Note: I personally doubt we need all the Base.Cartesian macros, I suspect that between tuples/StaticVectors and CartesianRange we can simplify this a lot.
Note: I personally doubt we need all the Base.Cartesian macros, I suspect that between tuples/StaticVectors and CartesianRange we can simplify this a lot.
I think so too. To be honest I just quickly hacked up this implementation, because felt like i needed some data to back up my point.
It seems so quaint to believe that words should be connected to actual reality. :grimacing:
would be great to have my 2-year old code improved upon :) i'd be glad to lend a hand. 5x still wouldn't beat the openCV benchmarks in the OP though. maybe they're vectorizing. in general, we should avoid @generated functions, no?

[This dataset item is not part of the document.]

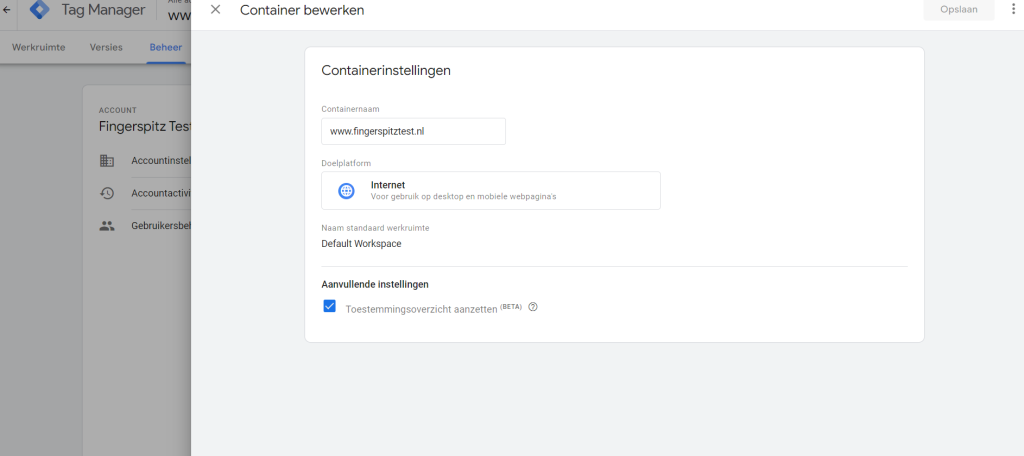Click the Tag Manager logo
1024x456 pixels.
pyautogui.click(x=40, y=9)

I think some of this is older than that. For example, the "compile a function and cache in a Dict" is what Julia's internal array code looked like in the 0.1 days :smile:.
I'm not categorically opposed to @generated functions but would first like to see whether lispy-tuple implementations are good enough. They almost always are, and usually simpler and more compiler-friendly (esp. for static compilation of julia code, which I expect to have growing importance over the coming years).

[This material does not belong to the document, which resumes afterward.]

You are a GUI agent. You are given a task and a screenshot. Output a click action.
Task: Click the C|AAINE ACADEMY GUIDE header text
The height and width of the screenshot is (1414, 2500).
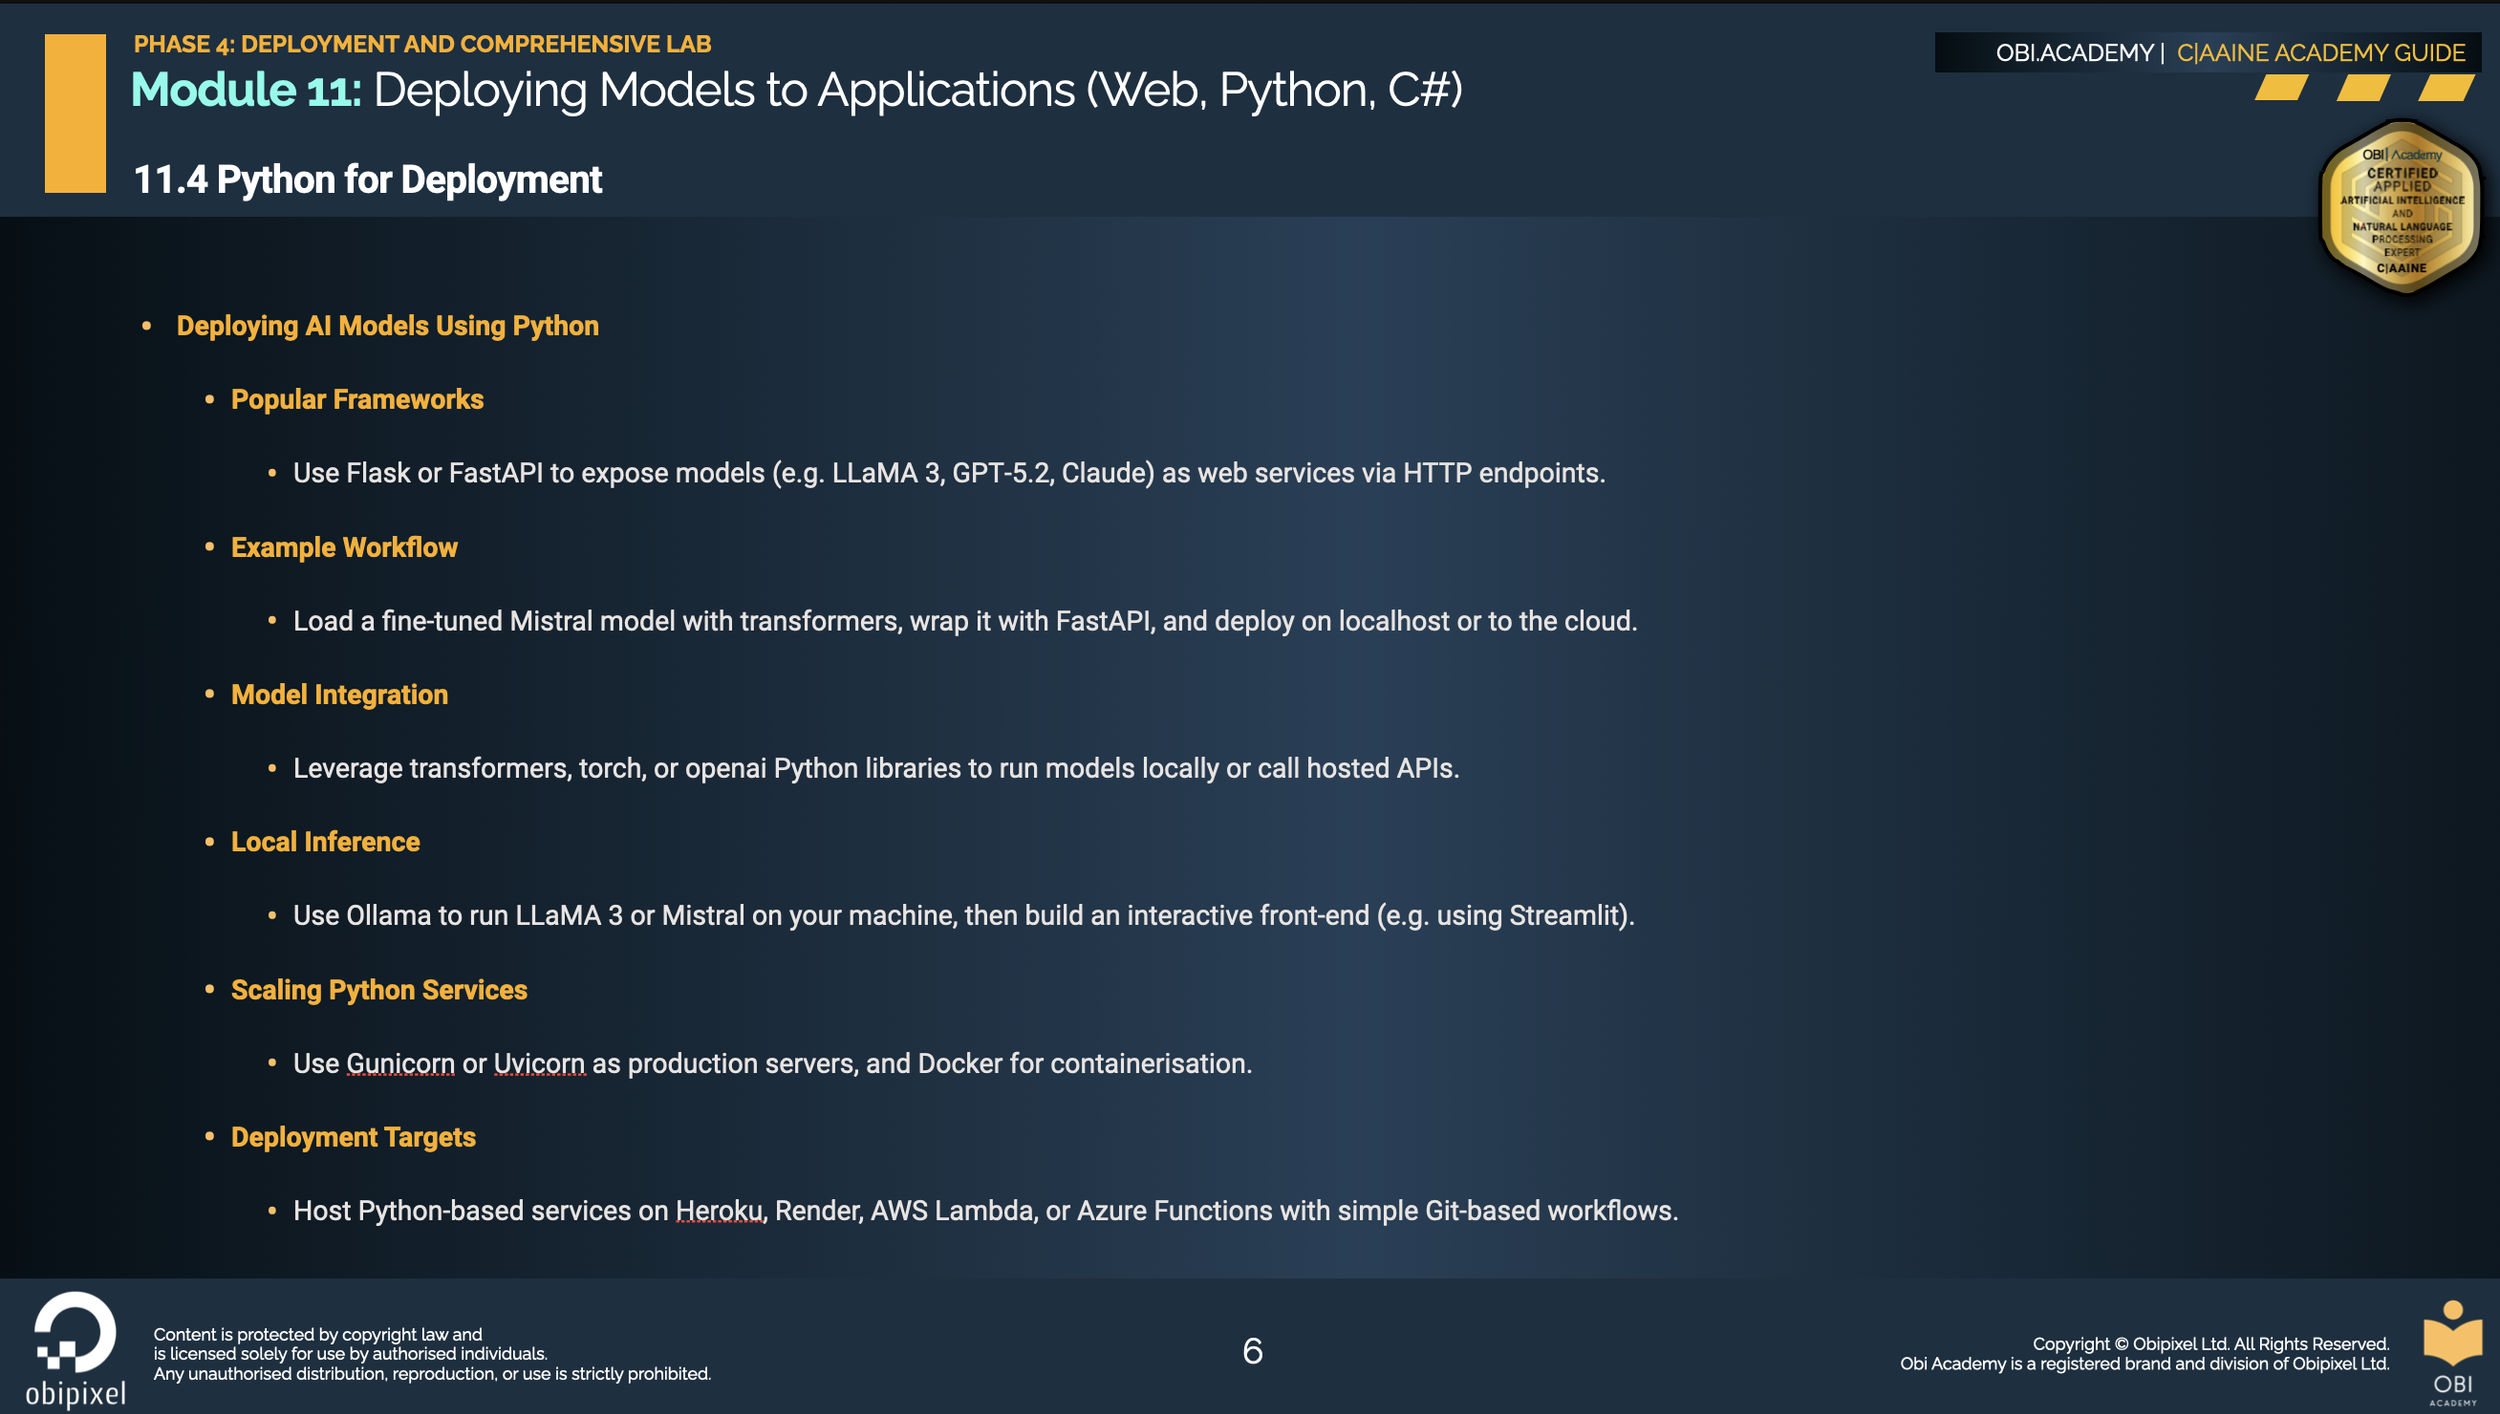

Thanks @timholy for all the work you are doing , I would love to contribute but am currently swamped.
I think that in order to come close to openCV performance the design should change. Connected components should be represented using a dedicated data structure .. like a list of all indices as in Matlab or using contours (fastest but hardest to implement) as in OpenCV.

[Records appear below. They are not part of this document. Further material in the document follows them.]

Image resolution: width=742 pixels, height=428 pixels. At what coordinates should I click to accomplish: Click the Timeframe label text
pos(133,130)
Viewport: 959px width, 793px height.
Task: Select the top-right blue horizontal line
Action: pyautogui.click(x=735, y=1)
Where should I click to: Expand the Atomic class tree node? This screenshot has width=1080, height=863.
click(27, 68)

We started exploring image processing using Julia at my work place, I will make an effort to contribute back common operators that are still missing in the eco system
function component_centroids(img::AbstractArray{Int,N}) where N
len = length(0:maximum(img))
n = zeros(Int, N+1, len)
@inbounds for I in CartesianRange(size(img))
v = img[I] + 1
for d in 1:N
n[d, v] += I[d]
end
n[end, v] += 1
end
map(v -> ntuple(d -> (n[d, v] / n[end, v]), Val{N}), 1:len)
end
This is the lowest I get while looking pretty. Each access to n in the inner loop takes away about 1 ms in the timing below, so I think in order to the get lower than 2-3 ms one would probably need to change the algorithm and/or data structure. (I simply tweaked the implementation)
julia> @btime component_centroids($L)
5.843 ms (4 allocations: 256 bytes)
1-element Array{Tuple{Float64,Float64},1}:
(600.5, 800.5)
Thanks @Evizero. I'll put tackling some of the cruftier code (the core label_components! algorithm) on my TODO.